-------- DATA SECTION
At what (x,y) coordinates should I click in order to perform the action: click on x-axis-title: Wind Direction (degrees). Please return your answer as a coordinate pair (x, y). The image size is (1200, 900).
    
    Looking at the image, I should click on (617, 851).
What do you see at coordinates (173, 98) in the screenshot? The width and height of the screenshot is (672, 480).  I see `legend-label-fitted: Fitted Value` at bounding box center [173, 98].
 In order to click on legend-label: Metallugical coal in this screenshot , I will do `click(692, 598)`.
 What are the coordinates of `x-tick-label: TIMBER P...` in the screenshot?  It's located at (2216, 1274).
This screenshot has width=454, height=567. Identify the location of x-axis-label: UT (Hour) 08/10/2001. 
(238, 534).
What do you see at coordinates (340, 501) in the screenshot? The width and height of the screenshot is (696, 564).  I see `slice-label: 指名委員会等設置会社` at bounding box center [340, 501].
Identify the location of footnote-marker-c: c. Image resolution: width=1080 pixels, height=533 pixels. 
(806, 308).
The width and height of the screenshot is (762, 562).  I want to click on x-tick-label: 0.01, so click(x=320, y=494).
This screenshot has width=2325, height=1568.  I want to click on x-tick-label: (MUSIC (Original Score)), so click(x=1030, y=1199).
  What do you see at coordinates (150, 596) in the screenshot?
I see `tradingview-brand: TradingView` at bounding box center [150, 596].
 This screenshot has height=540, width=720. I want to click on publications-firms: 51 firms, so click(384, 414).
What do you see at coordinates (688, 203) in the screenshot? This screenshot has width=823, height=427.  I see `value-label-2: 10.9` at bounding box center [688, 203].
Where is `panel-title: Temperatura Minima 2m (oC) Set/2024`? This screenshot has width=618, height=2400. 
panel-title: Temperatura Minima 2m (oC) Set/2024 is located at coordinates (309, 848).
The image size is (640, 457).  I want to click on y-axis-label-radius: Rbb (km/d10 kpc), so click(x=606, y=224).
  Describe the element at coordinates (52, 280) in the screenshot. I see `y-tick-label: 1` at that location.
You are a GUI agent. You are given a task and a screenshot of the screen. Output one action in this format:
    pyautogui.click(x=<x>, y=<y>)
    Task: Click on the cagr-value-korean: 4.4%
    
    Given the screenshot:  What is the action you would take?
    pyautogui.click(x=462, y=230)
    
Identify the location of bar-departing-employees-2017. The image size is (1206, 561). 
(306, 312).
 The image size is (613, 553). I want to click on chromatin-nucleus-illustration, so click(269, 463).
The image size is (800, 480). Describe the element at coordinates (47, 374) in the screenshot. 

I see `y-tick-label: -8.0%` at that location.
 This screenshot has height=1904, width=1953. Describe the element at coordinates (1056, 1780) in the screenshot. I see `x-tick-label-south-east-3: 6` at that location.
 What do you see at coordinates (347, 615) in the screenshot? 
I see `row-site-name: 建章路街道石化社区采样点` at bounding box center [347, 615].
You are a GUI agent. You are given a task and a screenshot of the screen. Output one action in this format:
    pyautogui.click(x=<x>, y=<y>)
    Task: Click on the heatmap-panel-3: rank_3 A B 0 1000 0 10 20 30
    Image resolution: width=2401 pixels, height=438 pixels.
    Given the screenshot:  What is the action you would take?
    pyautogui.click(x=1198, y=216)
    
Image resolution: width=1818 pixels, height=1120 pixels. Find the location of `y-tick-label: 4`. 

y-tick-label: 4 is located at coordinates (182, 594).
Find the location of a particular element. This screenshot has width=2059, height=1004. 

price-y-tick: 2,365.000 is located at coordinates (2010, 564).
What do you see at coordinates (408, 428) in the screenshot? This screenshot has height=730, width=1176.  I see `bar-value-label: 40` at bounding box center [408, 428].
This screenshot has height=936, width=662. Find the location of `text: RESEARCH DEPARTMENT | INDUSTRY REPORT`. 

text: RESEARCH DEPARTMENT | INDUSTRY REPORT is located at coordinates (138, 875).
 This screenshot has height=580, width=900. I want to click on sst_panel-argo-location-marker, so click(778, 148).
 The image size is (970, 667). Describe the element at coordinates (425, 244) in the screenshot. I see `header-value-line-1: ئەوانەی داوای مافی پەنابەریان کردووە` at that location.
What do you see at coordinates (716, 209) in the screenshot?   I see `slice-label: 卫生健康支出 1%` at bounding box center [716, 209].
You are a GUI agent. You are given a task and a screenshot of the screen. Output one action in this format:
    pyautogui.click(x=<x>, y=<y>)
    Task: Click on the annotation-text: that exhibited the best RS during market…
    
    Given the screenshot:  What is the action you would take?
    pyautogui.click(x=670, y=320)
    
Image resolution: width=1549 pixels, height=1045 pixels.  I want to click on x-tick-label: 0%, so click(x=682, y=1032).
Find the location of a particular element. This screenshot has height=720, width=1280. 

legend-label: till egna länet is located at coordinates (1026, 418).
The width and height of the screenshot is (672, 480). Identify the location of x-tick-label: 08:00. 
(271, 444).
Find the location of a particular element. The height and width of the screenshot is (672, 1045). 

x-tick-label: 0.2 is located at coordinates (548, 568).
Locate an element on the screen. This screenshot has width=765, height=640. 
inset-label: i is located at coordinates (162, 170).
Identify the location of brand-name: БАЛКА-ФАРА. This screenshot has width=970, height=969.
----------------
» EXERCISE DESCRIPTION
Please edit the data above so that every "location of" becomes "position of", and leave the rest unchanged.

» RESPONSE TO THIS TASK
At what (x,y) coordinates should I click in order to perform the action: click on x-axis-title: Wind Direction (degrees). Please return your answer as a coordinate pair (x, y). The image size is (1200, 900).
    
    Looking at the image, I should click on (617, 851).
What do you see at coordinates (173, 98) in the screenshot? The width and height of the screenshot is (672, 480).  I see `legend-label-fitted: Fitted Value` at bounding box center [173, 98].
 In order to click on legend-label: Metallugical coal in this screenshot , I will do `click(692, 598)`.
 What are the coordinates of `x-tick-label: TIMBER P...` in the screenshot?  It's located at (2216, 1274).
This screenshot has width=454, height=567. Identify the position of x-axis-label: UT (Hour) 08/10/2001. 
(238, 534).
What do you see at coordinates (340, 501) in the screenshot? The width and height of the screenshot is (696, 564).  I see `slice-label: 指名委員会等設置会社` at bounding box center [340, 501].
Identify the position of footnote-marker-c: c. Image resolution: width=1080 pixels, height=533 pixels. 
(806, 308).
The width and height of the screenshot is (762, 562).  I want to click on x-tick-label: 0.01, so click(x=320, y=494).
This screenshot has width=2325, height=1568.  I want to click on x-tick-label: (MUSIC (Original Score)), so click(x=1030, y=1199).
  What do you see at coordinates (150, 596) in the screenshot?
I see `tradingview-brand: TradingView` at bounding box center [150, 596].
 This screenshot has height=540, width=720. I want to click on publications-firms: 51 firms, so click(384, 414).
What do you see at coordinates (688, 203) in the screenshot? This screenshot has width=823, height=427.  I see `value-label-2: 10.9` at bounding box center [688, 203].
Where is `panel-title: Temperatura Minima 2m (oC) Set/2024`? This screenshot has width=618, height=2400. 
panel-title: Temperatura Minima 2m (oC) Set/2024 is located at coordinates (309, 848).
The image size is (640, 457).  I want to click on y-axis-label-radius: Rbb (km/d10 kpc), so click(x=606, y=224).
  Describe the element at coordinates (52, 280) in the screenshot. I see `y-tick-label: 1` at that location.
You are a GUI agent. You are given a task and a screenshot of the screen. Output one action in this format:
    pyautogui.click(x=<x>, y=<y>)
    Task: Click on the cagr-value-korean: 4.4%
    
    Given the screenshot:  What is the action you would take?
    pyautogui.click(x=462, y=230)
    
Identify the position of bar-departing-employees-2017. The image size is (1206, 561). 
(306, 312).
 The image size is (613, 553). I want to click on chromatin-nucleus-illustration, so click(269, 463).
The image size is (800, 480). Describe the element at coordinates (47, 374) in the screenshot. 

I see `y-tick-label: -8.0%` at that location.
 This screenshot has height=1904, width=1953. Describe the element at coordinates (1056, 1780) in the screenshot. I see `x-tick-label-south-east-3: 6` at that location.
 What do you see at coordinates (347, 615) in the screenshot? 
I see `row-site-name: 建章路街道石化社区采样点` at bounding box center [347, 615].
You are a GUI agent. You are given a task and a screenshot of the screen. Output one action in this format:
    pyautogui.click(x=<x>, y=<y>)
    Task: Click on the heatmap-panel-3: rank_3 A B 0 1000 0 10 20 30
    Image resolution: width=2401 pixels, height=438 pixels.
    Given the screenshot:  What is the action you would take?
    pyautogui.click(x=1198, y=216)
    
Image resolution: width=1818 pixels, height=1120 pixels. Find the position of `y-tick-label: 4`. 

y-tick-label: 4 is located at coordinates (182, 594).
Find the position of a particular element. This screenshot has width=2059, height=1004. 

price-y-tick: 2,365.000 is located at coordinates (2010, 564).
What do you see at coordinates (408, 428) in the screenshot? This screenshot has height=730, width=1176.  I see `bar-value-label: 40` at bounding box center [408, 428].
This screenshot has height=936, width=662. Find the position of `text: RESEARCH DEPARTMENT | INDUSTRY REPORT`. 

text: RESEARCH DEPARTMENT | INDUSTRY REPORT is located at coordinates (138, 875).
 This screenshot has height=580, width=900. I want to click on sst_panel-argo-location-marker, so click(778, 148).
 The image size is (970, 667). Describe the element at coordinates (425, 244) in the screenshot. I see `header-value-line-1: ئەوانەی داوای مافی پەنابەریان کردووە` at that location.
What do you see at coordinates (716, 209) in the screenshot?   I see `slice-label: 卫生健康支出 1%` at bounding box center [716, 209].
You are a GUI agent. You are given a task and a screenshot of the screen. Output one action in this format:
    pyautogui.click(x=<x>, y=<y>)
    Task: Click on the annotation-text: that exhibited the best RS during market…
    
    Given the screenshot:  What is the action you would take?
    pyautogui.click(x=670, y=320)
    
Image resolution: width=1549 pixels, height=1045 pixels.  I want to click on x-tick-label: 0%, so click(x=682, y=1032).
Find the position of a particular element. This screenshot has height=720, width=1280. 

legend-label: till egna länet is located at coordinates (1026, 418).
The width and height of the screenshot is (672, 480). Identify the position of x-tick-label: 08:00. 
(271, 444).
Find the position of a particular element. The height and width of the screenshot is (672, 1045). 

x-tick-label: 0.2 is located at coordinates (548, 568).
Locate an element on the screen. This screenshot has width=765, height=640. 
inset-label: i is located at coordinates (162, 170).
Identify the position of brand-name: БАЛКА-ФАРА. This screenshot has width=970, height=969.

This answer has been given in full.